Tuesday, December 21, 2010

Dylan or Dali?

We are playing a particularly cool version of "Subterranean Homesick Blues" on KCCK these days, which reminded me of something that has been disturbing me for awhile.

Has anyone else noticed that the older Bob Dylan gets, the more he looks like Salvador Dali?




















Just sayin'.

Friday, December 3, 2010

Richard Gere, The L.A. Times and Me

I had a semi-brush with greatness this week when I learned that two Hollywood stars apparently chill out listening to our Iowa Channel webcast. Full story on the Iowa Channel blog, and here is the story that appeared in the L.A. Times.

Believe it or not, this is not the first time my work has been featured in the L.A. Times.

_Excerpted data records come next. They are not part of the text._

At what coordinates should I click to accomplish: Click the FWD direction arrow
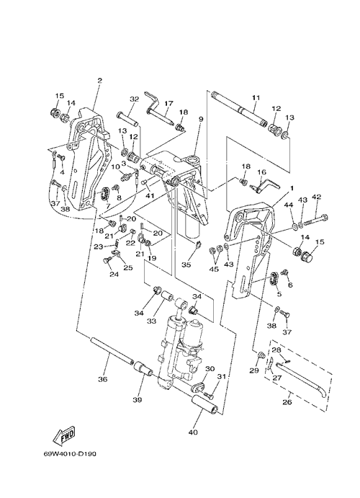[64, 435]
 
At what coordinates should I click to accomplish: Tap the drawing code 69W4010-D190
[70, 454]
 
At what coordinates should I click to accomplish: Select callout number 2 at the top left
[100, 81]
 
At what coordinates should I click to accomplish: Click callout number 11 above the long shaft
[256, 98]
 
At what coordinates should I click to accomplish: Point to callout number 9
[200, 119]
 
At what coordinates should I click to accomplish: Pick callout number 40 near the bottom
[193, 432]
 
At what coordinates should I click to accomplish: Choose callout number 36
[104, 379]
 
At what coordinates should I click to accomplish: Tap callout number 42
[317, 197]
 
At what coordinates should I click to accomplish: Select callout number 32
[135, 99]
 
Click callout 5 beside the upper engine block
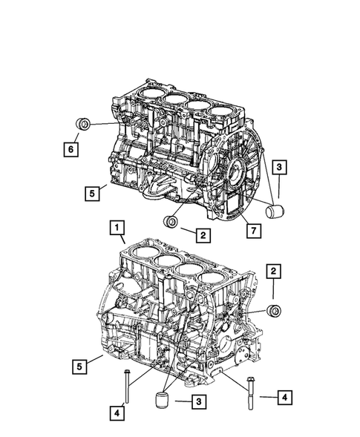(x=91, y=194)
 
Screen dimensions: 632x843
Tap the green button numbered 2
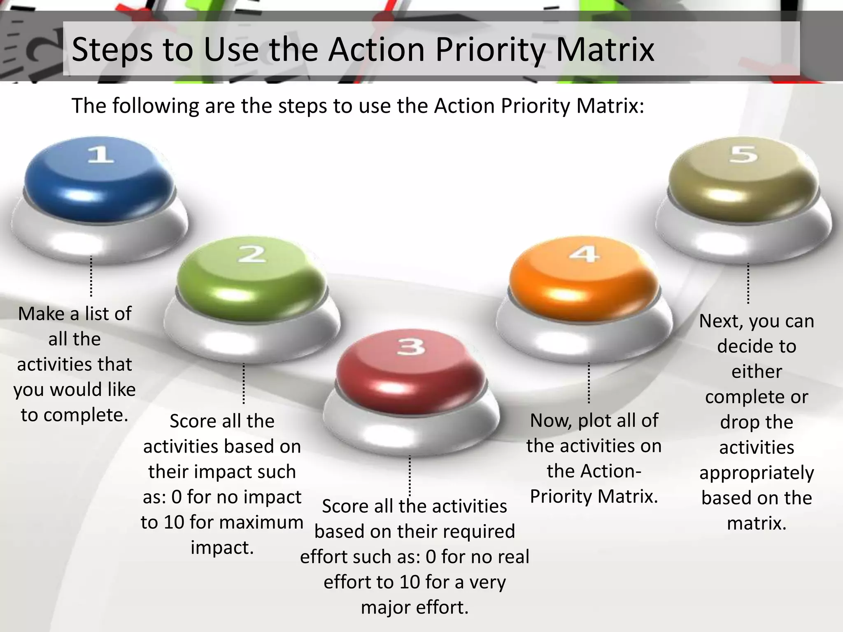[251, 276]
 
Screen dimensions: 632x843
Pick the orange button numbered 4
[584, 276]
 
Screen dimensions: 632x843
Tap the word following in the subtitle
[156, 106]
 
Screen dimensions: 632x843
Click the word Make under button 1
[42, 314]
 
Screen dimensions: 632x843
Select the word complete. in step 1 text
[85, 415]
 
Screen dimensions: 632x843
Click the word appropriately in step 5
[757, 473]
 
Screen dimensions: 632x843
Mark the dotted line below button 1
[91, 276]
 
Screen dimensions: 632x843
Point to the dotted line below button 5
[748, 283]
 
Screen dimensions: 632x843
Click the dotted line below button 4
[589, 383]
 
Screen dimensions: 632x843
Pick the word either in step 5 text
[757, 372]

Our tale begins in those halcyon days of 1987. The Iowa Hawkeyes were flying high under
Hayden Fry. In Cedar Rapids, people worked for Teleconnect, Iowa Electric and Rockwell International. They shopped downtown at Armstrongs or at Westdale, which believe it or not, was then the "good" mall. And a young DJ named Dennis Green held down the PM Drive shift at WMT-FM, and was given entirely too much creative freedom.

This particular year, we were electrified to learn that a MAJOR MOTION PICTURE was going to be filmed on our community. Now bear in mind, this was before The Final Season, yes even before Field of Dreams. Up to this point in time, the only fairly recent movie to be made in Iowa was a 1970's Sylvester Stallone vehicle entitled "F.I.S.T." filmed partly in Dubuque (Don't bother).

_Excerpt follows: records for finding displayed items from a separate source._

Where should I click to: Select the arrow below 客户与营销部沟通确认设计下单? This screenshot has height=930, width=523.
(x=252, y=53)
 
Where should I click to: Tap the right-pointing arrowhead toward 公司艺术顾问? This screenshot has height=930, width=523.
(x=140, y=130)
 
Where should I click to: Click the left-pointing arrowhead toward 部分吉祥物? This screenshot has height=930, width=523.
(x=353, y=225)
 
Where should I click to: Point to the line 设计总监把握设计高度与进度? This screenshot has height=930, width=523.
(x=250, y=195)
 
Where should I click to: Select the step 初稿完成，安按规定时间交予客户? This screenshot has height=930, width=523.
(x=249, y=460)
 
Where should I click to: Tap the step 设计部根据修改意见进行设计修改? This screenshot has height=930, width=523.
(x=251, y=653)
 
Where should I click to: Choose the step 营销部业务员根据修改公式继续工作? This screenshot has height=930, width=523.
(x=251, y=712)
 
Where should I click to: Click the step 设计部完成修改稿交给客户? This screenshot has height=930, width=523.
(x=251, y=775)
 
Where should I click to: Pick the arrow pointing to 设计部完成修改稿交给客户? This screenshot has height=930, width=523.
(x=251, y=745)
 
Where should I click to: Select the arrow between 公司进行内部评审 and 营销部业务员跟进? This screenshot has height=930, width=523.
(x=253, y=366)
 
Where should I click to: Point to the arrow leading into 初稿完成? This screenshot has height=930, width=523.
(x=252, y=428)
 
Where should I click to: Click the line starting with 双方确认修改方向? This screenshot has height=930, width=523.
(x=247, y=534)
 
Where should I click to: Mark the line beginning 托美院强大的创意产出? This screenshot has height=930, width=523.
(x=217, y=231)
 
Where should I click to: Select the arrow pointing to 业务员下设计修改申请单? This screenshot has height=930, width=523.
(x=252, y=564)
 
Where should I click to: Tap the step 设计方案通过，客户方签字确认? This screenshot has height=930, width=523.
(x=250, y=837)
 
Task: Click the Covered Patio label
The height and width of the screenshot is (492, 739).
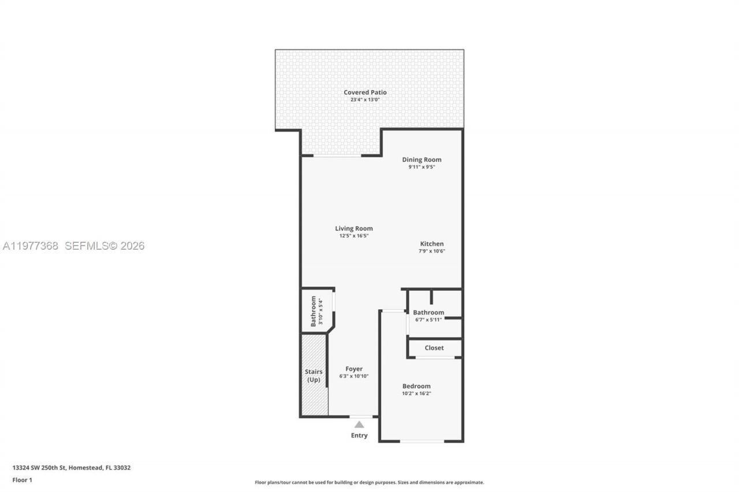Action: [365, 92]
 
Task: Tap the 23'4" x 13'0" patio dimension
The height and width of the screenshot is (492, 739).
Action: [365, 100]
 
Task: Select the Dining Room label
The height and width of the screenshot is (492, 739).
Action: [421, 160]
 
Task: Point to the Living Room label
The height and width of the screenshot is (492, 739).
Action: [354, 228]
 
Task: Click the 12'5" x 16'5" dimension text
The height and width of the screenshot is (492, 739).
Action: [354, 235]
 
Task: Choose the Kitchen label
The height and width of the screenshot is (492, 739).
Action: [432, 244]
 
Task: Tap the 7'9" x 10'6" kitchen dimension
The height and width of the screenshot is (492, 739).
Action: [432, 251]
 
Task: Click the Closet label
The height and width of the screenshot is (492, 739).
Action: [434, 348]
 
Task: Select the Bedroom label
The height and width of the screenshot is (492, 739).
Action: [416, 386]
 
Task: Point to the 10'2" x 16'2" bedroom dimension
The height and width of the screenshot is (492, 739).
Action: [416, 393]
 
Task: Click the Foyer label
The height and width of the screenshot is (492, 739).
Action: [354, 369]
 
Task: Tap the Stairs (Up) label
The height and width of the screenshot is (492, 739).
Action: [313, 375]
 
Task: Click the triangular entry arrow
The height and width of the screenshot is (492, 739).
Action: [359, 425]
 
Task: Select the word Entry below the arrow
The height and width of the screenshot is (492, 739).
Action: [359, 435]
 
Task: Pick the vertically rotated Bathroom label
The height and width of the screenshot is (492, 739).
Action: [313, 311]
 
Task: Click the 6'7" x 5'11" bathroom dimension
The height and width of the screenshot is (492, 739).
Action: [428, 320]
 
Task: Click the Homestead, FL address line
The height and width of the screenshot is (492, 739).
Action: [72, 468]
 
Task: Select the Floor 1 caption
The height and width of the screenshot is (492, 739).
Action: [22, 480]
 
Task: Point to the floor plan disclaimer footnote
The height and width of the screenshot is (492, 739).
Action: [370, 482]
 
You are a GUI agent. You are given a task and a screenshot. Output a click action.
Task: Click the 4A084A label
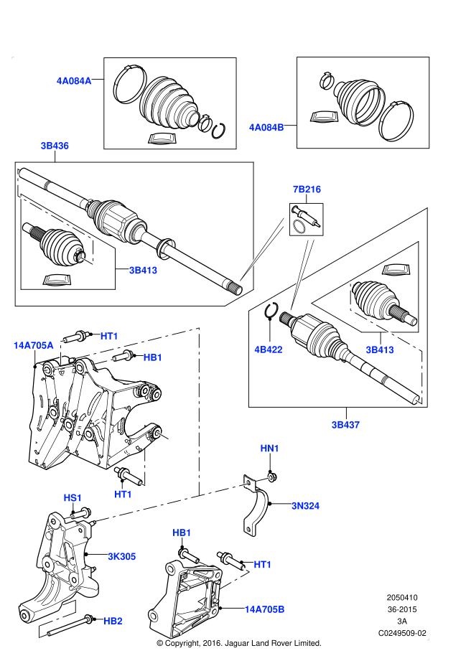click(74, 81)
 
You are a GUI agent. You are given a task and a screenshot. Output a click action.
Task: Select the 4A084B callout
click(266, 128)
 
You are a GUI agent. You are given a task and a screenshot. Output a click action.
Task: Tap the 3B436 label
click(55, 146)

This movie was to be titled "Farm of the Year," and would begin with the visit of Nikita Krushchev to an Iowa farm in the 50s (which actually happened). The movie would be the dramatic tale of the sons of the farmer who hosted Krushchev. They fall on hard times during the 80s farm crisis and become folk heroes when they take to robbing banks after the farm fails. What the dramatic connection between the Krushchev visit and mod
ern day Robin Hoods was supposed to be, was never adequately explained.

But the BIG NEWS was that the movie would star Richard Gere, then one of Hollywood's biggest leading men. And he would live & work in our town for several weeks during filming.

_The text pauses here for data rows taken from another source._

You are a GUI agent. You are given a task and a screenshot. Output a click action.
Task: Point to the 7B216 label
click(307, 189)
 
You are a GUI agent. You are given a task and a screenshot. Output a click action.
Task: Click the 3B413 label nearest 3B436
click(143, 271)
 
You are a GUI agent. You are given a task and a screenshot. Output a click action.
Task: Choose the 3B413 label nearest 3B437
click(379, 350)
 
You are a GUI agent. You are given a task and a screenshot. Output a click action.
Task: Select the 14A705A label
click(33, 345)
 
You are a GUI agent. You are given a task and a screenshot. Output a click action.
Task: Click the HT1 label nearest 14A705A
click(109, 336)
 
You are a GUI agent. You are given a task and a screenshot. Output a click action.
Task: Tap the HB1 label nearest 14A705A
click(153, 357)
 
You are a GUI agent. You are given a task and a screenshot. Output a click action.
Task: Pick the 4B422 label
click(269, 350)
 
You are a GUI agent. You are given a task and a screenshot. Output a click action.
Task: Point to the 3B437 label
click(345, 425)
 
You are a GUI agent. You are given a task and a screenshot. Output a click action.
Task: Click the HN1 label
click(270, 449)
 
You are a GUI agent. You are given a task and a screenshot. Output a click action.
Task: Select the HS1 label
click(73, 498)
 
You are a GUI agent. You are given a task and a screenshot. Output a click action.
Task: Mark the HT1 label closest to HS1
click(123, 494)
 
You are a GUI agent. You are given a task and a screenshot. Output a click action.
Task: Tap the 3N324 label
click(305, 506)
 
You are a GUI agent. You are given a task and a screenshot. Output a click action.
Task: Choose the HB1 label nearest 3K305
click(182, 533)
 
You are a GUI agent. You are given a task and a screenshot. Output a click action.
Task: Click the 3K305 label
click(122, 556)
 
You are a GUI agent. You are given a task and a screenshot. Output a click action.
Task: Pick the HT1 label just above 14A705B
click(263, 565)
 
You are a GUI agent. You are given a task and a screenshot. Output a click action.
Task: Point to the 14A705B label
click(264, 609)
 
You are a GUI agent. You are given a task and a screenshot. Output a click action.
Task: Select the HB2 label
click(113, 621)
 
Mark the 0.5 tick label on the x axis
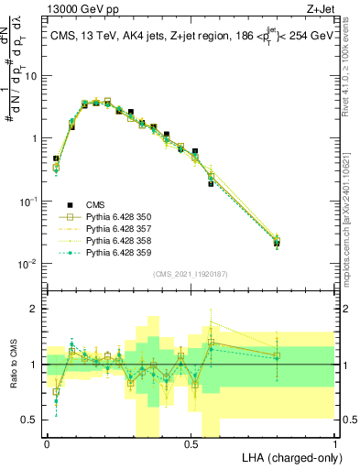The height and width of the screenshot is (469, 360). tap(191, 442)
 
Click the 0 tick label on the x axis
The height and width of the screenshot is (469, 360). tap(47, 442)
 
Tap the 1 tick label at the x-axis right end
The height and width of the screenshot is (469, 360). tap(334, 442)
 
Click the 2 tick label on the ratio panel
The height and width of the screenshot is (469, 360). tap(37, 309)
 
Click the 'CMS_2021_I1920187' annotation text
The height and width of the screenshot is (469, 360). tap(190, 274)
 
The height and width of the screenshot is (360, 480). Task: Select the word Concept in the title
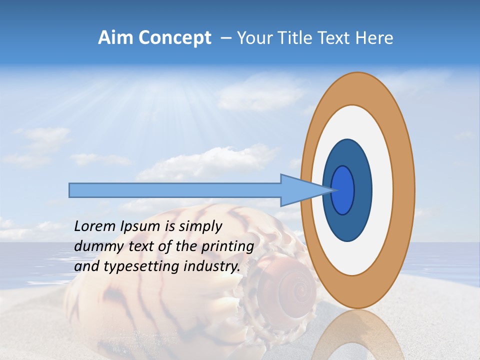[x=175, y=38]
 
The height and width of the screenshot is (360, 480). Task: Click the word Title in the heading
[x=296, y=38]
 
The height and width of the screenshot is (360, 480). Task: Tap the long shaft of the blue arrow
[x=175, y=190]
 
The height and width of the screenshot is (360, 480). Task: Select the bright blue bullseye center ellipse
[x=343, y=190]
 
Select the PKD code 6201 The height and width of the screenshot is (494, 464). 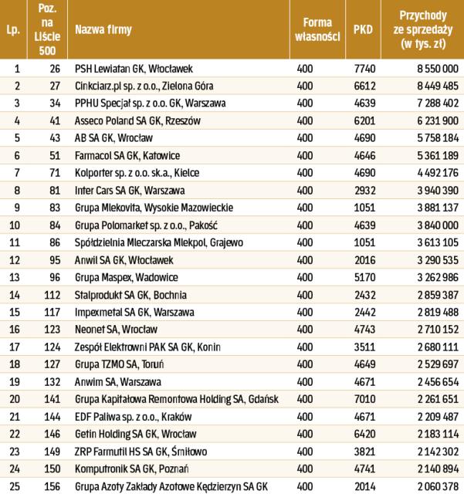point(363,122)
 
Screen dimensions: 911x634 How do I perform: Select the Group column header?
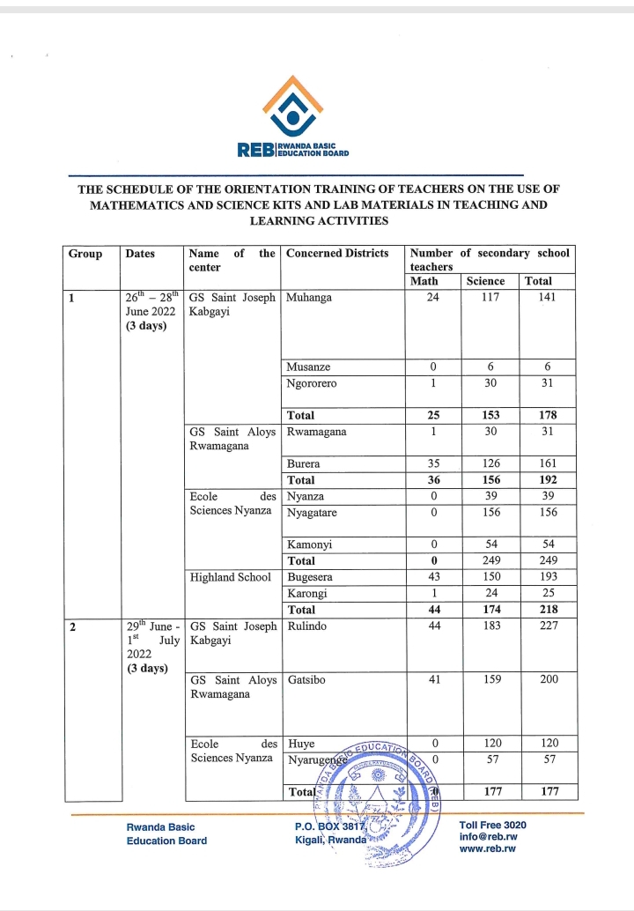85,254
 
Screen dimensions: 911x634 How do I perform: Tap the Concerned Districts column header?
337,254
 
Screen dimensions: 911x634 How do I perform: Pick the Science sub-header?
486,281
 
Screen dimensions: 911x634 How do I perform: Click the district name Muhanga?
309,298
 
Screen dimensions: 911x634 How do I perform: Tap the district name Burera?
304,463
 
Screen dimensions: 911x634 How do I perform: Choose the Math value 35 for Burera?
433,463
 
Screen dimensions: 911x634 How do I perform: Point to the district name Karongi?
307,593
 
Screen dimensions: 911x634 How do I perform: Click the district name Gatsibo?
307,680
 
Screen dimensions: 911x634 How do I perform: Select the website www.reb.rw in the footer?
488,848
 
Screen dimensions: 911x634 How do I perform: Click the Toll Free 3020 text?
493,825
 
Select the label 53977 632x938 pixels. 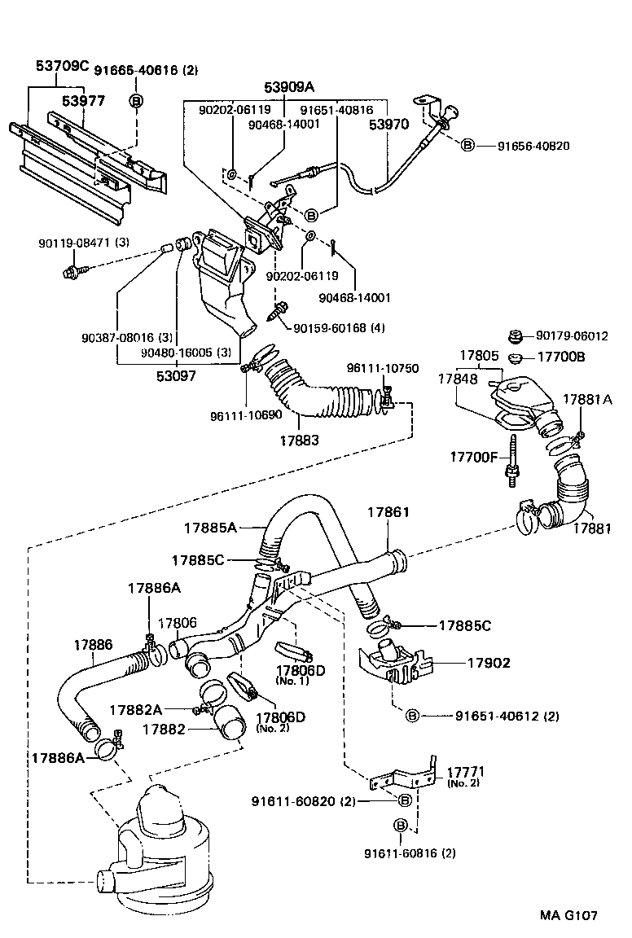(x=86, y=100)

Well, the moviemaking took the town by storm that summer. A lo
t of people got work as extras and on the crew. A few even got in the movie, including a young Coulter Wood, now a geologist and occasional jazz singer (Coulter's cousin Elijah had already split Iowa for Hollywood and would get his first pre-Frodo break just a few years later).

The filming was also not without some controversy, as then-Linn County Sheriff Dennis Blome was criticized for giving the production company free or reduced cost security services in exchange for his own part in the film. An interesting precursor to the flap over Iowa's Film Tax Credit.

But, the one question that galvanized the entire community was "Where
is Richard?" It was a dail
y occurrence during my show... The phone would ring and the person on the other end would tell me that they had heard Richard Gere showed up at a bar with the cast and crew the other night. He was scene buying a 6 pack at the Handi-Mart. He's rented a house on Sherman Street.... It went on and on.

So, I did what any DJ at the time would do,
created a comedy bit out of it. It took the familiar form of an Emergency Broadcasting System announcment.

"This is a test. This station is conducting a test of the Emergency Richard Gere-Sighting System. This is only a test."

The familar EBS tone was replaced by a high-pitched voice, dumbfounded by a close encounter with the star. At the end, the announcer instructed people "where to swoon."

It was good for a few laughs during our shows, and then we kind of forgot about it.

Till
one day, several weeks later, my phone rings at the office and it's an L.A. Times reporter. She's doing a story on circus a "big-time" film crew creates in an Iowa town, and has heard about the ERGSS. I play it for her down the phone line. She chuckles politely.

A few days later an L.A. friend tells me I'm in the paper. Sure enough, there's an article, which
actually doesn't completely make us seem like ignorant hicks, and my comedy bit is the main topic. The AP picked up the story, and it also appeared in papers in Alaska and Ohio, among other places.

And, for the rest of my career, my official bio now truthfully can read ".... whose antics were covered by newspapers as far away as Los Angeles and Anchorage, Alaska."

As for the movie, it finally premiered under a new title, "Miles From Home," and was forgotten about as quickly as the more recent (and I think, better film), The Final Season.

An interesting footnote is that while we were all so obsessed with Richard Gere, we may have missed out several equally-interesting folks. Now, twenty-plus years on, it's hard to remember if these were all present in Cedar Rapids, but certainly some were. The movie may have been forgettable but a good half the cast have gone on to long and successful careers:

Brian Dennehy, Penelope Ann Miller, Helen Hunt, Judith Ivey, Laurie Metcalf, John Malkovich and Laura San Giacomo all may have spent some time in our fair city.

But, the biggest surprise has to be the director. "Miles From Home" was the feature film directorial debut of... Gary Sinise.

I wish we'd kept better track of Sinise Sightings.